A prisão cautelar exige análise individual do caso

Esse período punitivista, cumulado com o excesso de trabalho do Poder Judiciário, constitui, infelizmente, um ambiente fértil para que se busque um conjunto de soluções rápidas, preferencialmente coletivas e que exijam pouca ou nenhuma apreciação das especificidades. Uma análise genérica permite maior produtividade do Judiciário que uma abordagem individualizada.

Nesse diapasão, surgem inúmeros decretos de prisão preventiva que, se separados do processo original, poderiam ser facilmente inseridos em inúmeros outros processos sem que alguém notasse a estranheza do documento.

O processo penal se massificou. A representação do Ministério Público requerendo a prisão preventiva constituiu-se em um mero contrato de adesão, em que o julgador, como se consumidor fosse, apenas concorda com os seus termos. Nunca foi tão necessário discutir a coletivização do processo penal e da execução penal, especialmente por meio de habeas corpus coletivo e ação civil pública que se refira às condições dos estabelecimentos prisionais.

No campo da generalidade, observam-se decisões baseadas na violência da sociedade, no passado do investigado/réu e na probabilidade de novos crimes.

Algumas dessas decisões utilizam como fundamento:

– O excesso de crimes na sociedade.

– O tráfico é um crime que pode gerar roubos e homicídios.

– O Judiciário precisa preservar a segurança pública.

De qualquer forma, a liberdade é – e deve continuar sendo – a regra. O encarceramento, especialmente o cautelar, constitui uma exceção (art. 282, §6º, do CPP), que, portanto, exige motivação idônea, concreta e específica.

Na avaliação individualizada do fato concreto, o Juiz enfrenta um terrível dilema entre considerar fatos pretéritos (juízo retrospectivo) ou a probabilidade de praticar atos futuros (juízos prospectivos).

Nessa linha, a prisão de natureza cautelar não pode ser fundamentada somente na prática do fato criminoso em si, especialmente se o crime tiver sido praticado há vários meses ou anos. Caso contrário, confundir-se-iam as hipóteses de prisão cautelar com a prisão decorrente de pena privativa de liberdade.

Por outro lado, estruturar um juízo prospectivo, anotando fundamentos que se relacionem com o potencial de prática de crimes futuros, é algo que exige um cuidado do Magistrado, considerando inúmeros aspectos. A um, o Juiz não atua como agente de segurança pública.

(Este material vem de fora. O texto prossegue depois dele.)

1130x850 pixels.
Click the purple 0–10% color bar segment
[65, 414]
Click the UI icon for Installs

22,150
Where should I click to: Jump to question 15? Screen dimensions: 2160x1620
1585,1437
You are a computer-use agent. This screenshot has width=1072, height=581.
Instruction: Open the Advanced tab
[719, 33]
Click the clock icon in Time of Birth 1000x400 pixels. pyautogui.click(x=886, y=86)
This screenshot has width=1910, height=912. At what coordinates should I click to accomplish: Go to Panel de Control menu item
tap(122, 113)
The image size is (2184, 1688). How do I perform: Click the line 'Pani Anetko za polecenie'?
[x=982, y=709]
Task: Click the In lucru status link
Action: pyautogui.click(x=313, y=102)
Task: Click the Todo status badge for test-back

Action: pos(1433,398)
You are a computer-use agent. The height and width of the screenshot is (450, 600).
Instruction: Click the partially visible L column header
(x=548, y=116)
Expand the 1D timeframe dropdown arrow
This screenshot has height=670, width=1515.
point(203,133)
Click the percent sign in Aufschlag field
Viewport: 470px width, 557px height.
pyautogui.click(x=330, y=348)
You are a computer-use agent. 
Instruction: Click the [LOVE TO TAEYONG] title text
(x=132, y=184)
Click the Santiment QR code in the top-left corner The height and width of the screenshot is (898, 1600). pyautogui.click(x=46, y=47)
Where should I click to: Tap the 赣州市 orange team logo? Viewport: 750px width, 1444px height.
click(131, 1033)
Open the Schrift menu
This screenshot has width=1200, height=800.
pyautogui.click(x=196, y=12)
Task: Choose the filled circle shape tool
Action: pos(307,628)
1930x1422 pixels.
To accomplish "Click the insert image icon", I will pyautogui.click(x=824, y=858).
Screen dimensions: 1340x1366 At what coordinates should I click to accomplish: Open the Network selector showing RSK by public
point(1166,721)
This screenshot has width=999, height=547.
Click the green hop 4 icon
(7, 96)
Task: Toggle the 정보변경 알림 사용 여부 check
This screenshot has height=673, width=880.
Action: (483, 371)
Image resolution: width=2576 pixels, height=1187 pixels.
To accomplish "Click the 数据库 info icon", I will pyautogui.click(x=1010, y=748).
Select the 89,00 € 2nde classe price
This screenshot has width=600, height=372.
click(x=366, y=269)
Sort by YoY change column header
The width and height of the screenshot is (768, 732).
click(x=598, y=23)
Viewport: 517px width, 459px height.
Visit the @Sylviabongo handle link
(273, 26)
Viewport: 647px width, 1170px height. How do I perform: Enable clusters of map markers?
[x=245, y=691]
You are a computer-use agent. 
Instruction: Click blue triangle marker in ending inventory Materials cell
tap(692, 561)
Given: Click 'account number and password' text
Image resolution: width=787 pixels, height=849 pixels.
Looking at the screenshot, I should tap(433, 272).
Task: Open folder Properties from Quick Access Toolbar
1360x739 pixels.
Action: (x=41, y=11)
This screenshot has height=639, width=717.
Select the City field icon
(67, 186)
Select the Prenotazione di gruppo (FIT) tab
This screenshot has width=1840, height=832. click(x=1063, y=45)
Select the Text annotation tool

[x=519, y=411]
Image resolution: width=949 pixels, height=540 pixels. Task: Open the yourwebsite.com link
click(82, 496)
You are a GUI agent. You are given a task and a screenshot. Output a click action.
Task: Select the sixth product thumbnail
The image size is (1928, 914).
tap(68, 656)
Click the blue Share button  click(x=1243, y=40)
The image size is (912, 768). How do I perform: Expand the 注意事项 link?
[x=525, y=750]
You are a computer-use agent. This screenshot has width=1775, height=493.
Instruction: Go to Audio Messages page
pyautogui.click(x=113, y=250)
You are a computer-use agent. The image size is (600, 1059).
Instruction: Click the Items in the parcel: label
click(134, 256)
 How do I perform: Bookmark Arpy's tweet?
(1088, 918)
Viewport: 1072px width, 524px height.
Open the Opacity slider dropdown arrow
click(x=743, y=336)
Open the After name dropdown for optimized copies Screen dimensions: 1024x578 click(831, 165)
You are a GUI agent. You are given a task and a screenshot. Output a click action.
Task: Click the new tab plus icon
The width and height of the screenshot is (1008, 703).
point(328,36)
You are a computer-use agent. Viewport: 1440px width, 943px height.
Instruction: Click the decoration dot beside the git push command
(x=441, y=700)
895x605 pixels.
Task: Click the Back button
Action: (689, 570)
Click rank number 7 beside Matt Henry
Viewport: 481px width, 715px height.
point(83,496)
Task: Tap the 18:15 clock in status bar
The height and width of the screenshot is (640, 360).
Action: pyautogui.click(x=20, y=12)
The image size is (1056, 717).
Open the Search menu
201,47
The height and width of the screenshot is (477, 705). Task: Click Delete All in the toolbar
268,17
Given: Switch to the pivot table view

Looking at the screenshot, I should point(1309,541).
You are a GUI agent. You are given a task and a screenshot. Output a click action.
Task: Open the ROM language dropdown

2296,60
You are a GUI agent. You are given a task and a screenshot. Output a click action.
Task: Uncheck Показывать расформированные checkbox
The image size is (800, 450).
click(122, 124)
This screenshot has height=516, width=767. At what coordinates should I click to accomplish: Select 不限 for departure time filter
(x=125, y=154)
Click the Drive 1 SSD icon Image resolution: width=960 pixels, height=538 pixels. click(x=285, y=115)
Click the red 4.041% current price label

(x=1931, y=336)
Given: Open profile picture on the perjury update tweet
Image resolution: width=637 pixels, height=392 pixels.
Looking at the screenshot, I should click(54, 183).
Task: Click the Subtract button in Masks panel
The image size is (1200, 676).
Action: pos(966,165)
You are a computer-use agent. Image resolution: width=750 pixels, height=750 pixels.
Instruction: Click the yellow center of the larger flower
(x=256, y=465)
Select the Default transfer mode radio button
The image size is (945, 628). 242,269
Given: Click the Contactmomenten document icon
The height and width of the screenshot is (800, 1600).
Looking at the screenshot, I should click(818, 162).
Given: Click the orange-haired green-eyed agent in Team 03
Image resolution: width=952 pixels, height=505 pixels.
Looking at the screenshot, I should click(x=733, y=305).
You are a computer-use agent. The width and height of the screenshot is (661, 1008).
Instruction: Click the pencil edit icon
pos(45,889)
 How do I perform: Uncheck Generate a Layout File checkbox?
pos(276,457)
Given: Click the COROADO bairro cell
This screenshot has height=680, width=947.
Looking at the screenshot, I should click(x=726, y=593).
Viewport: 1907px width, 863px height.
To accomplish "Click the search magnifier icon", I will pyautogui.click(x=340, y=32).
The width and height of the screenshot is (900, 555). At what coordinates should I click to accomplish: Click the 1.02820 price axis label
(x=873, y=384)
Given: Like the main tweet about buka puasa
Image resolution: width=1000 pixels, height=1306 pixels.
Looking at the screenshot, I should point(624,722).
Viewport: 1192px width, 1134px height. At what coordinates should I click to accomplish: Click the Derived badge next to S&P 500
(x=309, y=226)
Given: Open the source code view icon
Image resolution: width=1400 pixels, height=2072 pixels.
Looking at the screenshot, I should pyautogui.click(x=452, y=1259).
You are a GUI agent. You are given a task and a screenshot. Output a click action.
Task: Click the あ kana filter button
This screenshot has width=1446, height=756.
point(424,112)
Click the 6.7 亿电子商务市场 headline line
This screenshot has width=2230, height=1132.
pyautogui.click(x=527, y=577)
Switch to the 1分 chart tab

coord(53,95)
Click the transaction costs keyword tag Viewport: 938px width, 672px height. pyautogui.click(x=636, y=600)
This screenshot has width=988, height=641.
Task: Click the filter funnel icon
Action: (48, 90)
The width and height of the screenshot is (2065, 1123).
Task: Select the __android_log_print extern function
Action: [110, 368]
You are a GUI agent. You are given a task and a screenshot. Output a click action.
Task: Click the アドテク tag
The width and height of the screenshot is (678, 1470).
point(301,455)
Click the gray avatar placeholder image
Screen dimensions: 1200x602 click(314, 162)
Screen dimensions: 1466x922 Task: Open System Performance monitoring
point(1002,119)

A dois, fatos imaginários e oníricos não constituem fundamentos concretos para a relativização da presunção de inocência por meio da prisão cautelar.

Destarte, um juízo individualizado acerca dos fundamentos da prisão demanda uma análise atual e recente do contexto fático-processual, não se estendendo a fatos remotos – que produziriam uma execução antecipadíssima da pena –, tampouco avaliando um perigo abstrato como “ratio decidendi” do encarceramento cautelar.

Ao decidir que alguém seja encarcerado cautelarmente, é imperioso que o juiz se sinta incomodado. O aprisionamento não pode ser um ato de alívio do Juiz criminal. Não lhe é permitido prender para evitar críticas posteriores em caso de reiteração criminosa do réu.

Ademais, não é apenas o Juiz que, ao avaliar a situação referente à prisão cautelar, deve estabelecer um juízo individualizado do caso. É imperativo que Promotores de Justiça, Advogados e Defensores Públicos também o façam, sob pena de se tratar a liberdade sem a devida individualização que ela merece.

Na prática forense, observamos muitos pedidos de revogação da prisão preventiva que, alterando o nome e o número do processo, serviriam para qualquer outro caso, independentemente do crime imputado ou das peculiaridades fático-probatórias.

Assim, repito: a prisão cautelar precisa ser analisada de forma individualizada, sem a habitual massificação que seria própria das demandas consumeristas. Caso contrário, a liberdade será consumida por essa indevida coletivização proposta pelos encarceradores em massa.